Excerpts from a dataset:
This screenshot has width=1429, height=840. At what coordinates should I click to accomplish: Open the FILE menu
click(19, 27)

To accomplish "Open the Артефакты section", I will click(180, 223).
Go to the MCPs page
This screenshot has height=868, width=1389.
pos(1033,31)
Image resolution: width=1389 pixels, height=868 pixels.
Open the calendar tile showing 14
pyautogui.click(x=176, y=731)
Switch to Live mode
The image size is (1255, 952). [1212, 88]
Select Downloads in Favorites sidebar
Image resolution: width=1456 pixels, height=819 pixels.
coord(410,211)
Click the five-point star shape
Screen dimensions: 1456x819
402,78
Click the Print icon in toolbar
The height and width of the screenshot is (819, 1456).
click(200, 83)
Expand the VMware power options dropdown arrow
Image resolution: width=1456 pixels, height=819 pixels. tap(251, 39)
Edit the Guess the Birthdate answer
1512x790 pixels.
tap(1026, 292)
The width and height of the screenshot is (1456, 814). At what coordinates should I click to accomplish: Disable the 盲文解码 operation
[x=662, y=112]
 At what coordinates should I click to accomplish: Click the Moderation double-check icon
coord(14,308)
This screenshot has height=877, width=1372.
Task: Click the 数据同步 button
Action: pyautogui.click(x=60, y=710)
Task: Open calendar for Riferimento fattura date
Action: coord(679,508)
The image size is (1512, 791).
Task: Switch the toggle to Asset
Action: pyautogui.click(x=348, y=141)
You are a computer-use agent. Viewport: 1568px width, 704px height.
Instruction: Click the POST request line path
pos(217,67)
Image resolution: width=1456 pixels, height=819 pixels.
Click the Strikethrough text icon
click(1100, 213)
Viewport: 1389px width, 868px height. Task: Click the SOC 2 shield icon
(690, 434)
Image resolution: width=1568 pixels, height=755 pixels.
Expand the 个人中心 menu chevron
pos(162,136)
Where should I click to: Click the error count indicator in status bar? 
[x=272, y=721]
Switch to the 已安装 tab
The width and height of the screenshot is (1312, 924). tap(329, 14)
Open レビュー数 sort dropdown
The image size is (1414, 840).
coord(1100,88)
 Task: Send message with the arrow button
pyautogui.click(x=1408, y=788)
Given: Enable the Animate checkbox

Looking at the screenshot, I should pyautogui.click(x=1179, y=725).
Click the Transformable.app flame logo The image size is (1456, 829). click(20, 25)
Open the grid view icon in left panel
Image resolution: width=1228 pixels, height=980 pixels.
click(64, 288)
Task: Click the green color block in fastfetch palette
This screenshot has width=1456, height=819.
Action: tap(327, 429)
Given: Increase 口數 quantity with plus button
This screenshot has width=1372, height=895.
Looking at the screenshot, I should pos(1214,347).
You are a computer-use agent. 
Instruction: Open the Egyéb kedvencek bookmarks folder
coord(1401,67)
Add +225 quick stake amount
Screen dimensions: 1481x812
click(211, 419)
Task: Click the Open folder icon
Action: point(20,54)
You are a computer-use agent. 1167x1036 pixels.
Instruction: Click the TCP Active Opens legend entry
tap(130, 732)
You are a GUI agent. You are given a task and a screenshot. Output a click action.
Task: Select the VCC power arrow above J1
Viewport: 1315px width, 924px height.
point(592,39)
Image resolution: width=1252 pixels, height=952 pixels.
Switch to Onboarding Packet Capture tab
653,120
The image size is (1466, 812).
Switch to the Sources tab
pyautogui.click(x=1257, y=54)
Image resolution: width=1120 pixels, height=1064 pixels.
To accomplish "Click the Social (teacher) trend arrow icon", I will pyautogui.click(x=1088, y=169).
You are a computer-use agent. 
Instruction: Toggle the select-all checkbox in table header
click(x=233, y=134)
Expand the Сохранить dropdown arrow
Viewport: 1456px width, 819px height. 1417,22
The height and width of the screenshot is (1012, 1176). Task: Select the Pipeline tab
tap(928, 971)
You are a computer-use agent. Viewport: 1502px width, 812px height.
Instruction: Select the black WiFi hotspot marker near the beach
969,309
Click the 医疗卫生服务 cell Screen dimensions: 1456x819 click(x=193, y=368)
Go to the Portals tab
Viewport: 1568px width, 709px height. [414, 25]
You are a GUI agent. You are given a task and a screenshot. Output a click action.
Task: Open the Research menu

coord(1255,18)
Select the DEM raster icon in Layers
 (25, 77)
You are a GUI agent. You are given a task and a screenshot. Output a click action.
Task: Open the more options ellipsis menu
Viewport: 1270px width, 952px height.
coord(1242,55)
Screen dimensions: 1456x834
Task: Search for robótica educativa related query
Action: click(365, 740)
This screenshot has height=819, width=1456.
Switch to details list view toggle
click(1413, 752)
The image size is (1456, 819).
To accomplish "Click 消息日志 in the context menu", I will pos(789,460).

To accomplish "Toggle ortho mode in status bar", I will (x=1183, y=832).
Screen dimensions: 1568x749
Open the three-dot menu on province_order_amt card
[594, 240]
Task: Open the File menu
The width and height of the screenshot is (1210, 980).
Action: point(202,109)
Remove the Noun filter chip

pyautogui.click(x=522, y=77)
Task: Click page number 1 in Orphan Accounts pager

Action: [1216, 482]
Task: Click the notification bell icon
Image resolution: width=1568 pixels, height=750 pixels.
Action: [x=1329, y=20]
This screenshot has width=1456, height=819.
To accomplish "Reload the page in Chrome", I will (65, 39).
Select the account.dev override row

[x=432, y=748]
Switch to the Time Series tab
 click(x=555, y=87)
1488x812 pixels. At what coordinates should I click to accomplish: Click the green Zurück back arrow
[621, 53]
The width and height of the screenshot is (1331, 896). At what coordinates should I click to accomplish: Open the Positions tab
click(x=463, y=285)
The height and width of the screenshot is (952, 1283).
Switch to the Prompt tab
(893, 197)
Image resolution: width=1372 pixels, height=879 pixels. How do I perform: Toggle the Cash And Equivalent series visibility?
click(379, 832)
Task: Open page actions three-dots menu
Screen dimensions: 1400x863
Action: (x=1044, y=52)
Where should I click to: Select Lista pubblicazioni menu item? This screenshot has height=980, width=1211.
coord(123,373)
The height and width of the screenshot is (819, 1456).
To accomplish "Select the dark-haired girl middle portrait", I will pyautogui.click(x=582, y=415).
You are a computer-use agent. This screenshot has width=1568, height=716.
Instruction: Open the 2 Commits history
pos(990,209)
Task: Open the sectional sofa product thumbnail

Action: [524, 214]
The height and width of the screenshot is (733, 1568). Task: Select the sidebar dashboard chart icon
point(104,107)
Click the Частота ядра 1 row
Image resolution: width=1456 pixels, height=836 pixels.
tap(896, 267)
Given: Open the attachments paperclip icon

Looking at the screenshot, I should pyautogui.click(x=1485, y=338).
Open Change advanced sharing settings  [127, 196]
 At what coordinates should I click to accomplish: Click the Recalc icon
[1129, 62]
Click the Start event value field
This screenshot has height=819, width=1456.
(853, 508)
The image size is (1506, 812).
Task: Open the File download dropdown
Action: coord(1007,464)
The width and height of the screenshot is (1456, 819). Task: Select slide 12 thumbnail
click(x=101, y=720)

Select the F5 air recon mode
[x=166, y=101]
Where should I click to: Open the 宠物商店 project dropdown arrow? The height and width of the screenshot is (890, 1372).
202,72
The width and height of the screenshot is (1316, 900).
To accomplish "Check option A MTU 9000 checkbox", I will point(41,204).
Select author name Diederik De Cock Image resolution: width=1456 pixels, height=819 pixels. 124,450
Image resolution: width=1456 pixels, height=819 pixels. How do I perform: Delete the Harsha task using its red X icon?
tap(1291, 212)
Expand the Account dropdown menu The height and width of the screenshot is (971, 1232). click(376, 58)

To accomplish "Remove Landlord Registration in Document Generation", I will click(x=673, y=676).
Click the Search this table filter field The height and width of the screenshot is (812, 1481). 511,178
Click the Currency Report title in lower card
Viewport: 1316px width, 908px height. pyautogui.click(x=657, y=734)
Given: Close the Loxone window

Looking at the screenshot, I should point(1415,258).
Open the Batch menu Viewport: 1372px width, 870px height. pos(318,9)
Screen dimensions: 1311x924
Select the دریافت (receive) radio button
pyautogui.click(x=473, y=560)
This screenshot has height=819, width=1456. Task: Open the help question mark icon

:: TASK TO CARRY OUT ::
Copy out every line in the entries above that holds "field".

:: EXERCISE RESPONSE ::
Click the Start event value field
Click the Search this table filter field The height and width of the screenshot is (812, 1481). 511,178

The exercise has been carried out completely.